The Vietnamese restaurants in the Czech Republic offer a selection of dishes chosen from the rich variety of this cuisine. It is said that they boast about 500 traditional dishes ranging from the better-known ones, which you can eat at any restaurant, to the especially exotic ones, such as the snake meat. However, fruit and vegetables are the real queens of this cuisine, which is renowned throughout the world for its freshness and authenticity, and for the economical use of oil (as opposed to the nearby Chinese food that usually turns out to be far more greasy). The basic ingredients of Vietnamese cuisine, in addition to the fruit, vegetables and meat are: the inevitable rice; a wide variety of herbs such as coriander, mint and citronella; spices such as cinnamon, ginger, chilli etc. and sauces, like soy sauce and “nuoc mam” fish sauce, which is obtained by pouring fermented fish with salt. This sauce, with its intense flavour, is a distant relative of the ancient Roman “garum”. Thanks to the combination of ingredients that follow the dictates derived from Buddhist philosophy, the use of fresh herbs and vegetables and minimal use of oil, Vietnamese cuisine is considered one of the healthiest in the world. The dishes are the result of a perfect balance between “yin” and “yang” ingredients, (hot and cold) skilfully combined to give the body the right harmony of tastes. Even the colour of the plates is not random, they in fact trying to always have five different colours, corresponding to the five senses and the five flavours: salty, sweet, spicy, sour and bitter so as to create a unique and complete dining experience.
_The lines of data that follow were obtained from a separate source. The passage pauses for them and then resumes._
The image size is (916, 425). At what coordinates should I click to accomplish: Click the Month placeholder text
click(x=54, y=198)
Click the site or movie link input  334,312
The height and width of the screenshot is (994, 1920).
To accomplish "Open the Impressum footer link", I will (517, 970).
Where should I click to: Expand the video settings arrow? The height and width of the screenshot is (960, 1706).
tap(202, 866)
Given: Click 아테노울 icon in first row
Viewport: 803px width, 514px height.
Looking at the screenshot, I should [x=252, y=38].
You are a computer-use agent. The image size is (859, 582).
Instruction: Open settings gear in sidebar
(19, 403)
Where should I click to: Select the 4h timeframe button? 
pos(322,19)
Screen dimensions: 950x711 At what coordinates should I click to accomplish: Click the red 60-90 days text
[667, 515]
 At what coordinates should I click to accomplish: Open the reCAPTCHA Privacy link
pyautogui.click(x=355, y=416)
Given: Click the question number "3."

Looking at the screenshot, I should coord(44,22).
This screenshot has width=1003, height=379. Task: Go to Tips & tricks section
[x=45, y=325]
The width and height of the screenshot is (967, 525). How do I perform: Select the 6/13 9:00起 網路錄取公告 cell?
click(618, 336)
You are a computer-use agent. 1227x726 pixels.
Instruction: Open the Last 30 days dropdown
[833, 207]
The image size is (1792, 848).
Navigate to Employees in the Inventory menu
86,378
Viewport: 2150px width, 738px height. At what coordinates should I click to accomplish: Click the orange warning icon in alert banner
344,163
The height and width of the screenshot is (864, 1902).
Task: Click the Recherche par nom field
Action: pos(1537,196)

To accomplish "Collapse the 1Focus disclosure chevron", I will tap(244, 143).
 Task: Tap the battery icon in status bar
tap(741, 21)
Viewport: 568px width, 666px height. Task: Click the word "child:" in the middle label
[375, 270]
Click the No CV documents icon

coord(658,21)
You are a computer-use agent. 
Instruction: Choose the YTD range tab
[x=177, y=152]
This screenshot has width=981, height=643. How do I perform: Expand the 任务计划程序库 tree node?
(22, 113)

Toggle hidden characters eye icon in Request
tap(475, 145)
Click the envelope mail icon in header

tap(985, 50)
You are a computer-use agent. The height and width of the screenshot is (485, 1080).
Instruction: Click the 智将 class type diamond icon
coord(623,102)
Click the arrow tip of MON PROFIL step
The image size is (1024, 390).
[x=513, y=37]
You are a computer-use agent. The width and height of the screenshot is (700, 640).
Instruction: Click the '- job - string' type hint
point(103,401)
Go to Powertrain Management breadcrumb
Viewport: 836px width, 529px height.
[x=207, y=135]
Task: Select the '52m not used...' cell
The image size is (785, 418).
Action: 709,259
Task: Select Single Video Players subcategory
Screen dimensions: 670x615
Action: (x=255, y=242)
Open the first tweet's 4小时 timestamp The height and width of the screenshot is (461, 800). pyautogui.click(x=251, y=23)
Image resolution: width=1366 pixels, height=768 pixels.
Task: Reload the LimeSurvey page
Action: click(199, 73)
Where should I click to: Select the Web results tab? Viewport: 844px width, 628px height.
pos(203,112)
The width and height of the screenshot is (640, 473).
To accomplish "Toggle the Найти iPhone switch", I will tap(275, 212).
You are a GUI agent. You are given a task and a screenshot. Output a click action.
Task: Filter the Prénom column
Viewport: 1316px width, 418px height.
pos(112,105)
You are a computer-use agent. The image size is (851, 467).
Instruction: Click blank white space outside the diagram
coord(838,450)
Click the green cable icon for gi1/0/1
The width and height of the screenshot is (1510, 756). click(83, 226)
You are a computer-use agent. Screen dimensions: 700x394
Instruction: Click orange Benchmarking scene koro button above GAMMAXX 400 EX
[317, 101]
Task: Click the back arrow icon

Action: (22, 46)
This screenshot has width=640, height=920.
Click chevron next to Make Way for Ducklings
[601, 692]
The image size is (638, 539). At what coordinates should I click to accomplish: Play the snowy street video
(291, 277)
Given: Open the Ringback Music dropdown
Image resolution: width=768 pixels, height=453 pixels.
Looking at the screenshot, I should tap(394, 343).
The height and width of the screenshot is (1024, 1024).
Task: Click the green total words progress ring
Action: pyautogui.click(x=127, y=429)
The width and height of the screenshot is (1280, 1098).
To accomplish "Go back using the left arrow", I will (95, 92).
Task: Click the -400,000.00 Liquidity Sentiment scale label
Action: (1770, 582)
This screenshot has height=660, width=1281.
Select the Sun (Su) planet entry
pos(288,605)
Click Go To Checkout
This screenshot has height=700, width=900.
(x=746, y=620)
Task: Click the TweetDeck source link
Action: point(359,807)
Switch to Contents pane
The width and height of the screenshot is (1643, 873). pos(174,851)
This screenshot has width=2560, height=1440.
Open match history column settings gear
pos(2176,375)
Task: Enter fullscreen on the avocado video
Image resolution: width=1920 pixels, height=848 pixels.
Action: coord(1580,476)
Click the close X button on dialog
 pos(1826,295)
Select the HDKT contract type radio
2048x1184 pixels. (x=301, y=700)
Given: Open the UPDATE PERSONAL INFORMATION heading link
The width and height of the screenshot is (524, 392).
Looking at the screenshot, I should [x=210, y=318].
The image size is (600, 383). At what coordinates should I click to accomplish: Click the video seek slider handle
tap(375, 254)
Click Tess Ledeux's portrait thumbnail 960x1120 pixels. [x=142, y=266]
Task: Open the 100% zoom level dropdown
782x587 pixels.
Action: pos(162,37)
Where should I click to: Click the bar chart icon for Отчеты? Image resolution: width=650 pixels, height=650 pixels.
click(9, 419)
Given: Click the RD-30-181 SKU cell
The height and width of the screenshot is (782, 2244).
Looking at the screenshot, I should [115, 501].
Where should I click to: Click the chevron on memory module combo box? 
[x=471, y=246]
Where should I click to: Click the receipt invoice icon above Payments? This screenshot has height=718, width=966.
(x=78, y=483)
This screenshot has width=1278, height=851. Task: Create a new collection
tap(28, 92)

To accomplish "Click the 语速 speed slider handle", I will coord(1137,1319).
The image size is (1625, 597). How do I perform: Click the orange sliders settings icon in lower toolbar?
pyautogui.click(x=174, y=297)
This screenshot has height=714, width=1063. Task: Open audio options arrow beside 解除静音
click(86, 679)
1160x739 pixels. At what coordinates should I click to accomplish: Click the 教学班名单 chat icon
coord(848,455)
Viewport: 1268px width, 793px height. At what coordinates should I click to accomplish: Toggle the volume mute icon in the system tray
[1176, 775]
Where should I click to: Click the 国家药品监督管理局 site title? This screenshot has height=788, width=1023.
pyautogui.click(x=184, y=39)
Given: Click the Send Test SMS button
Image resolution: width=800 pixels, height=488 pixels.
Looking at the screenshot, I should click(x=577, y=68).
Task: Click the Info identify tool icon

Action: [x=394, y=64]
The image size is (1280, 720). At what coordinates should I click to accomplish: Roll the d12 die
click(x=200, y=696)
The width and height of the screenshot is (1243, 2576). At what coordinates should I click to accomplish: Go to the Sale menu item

FotorCreatedIn the Vietnamese restaurants in Prague the choice of dishes is varied, ranging from the famous “Pho” (soup prepared with vermicelli or rice noodles, pieces of beef, chicken and fish, seasoned with aromatic herbs), to “canh chua ca” (hot and spicy fish soup), to the classic “Cha giò” (fried pork rolls) and the “Goi cuon” (stuffed with boiled meat and rice noodles with vegetables and coriander) and vegetable dishes and meat dishes with white rice, served using varying methods and interpretations. However, for a truly authentic culinary experience you have to take a little time and visit the restaurants and bistros in “Sapa”, the “Little Hanoi” as it is defined by the Czechs: the largest Vietnamese market in the Czech Republic – a true enclave of the Asian country, the nerve centre of the community – located in Prague-Libuše, in the extreme southern suburbs of the city. Walking the streets of this huge market, the stalls of various items and grocery stores, you really get the impression of being in Saigon or Hanoi, with the exotic smells and frenetic rhythm. Here the magicians of the Asian “street food” cook mainly for their countrymen, which ensures truly authentic flavours. If you really want to discover the secrets of Vietnamese food culture and do not have too many prejudices, this is the place for you. The difference between Sapa bistros and restaurants in the rest of the city is really very noticeable. In often improvised kitchens, not really conforming to ISO or UNI standards, masters of unpronounceable names move around, who do not need Michelin stars or awards from authoritative food critics to seduce the palates in search of intense emotions. Chuc an ngon!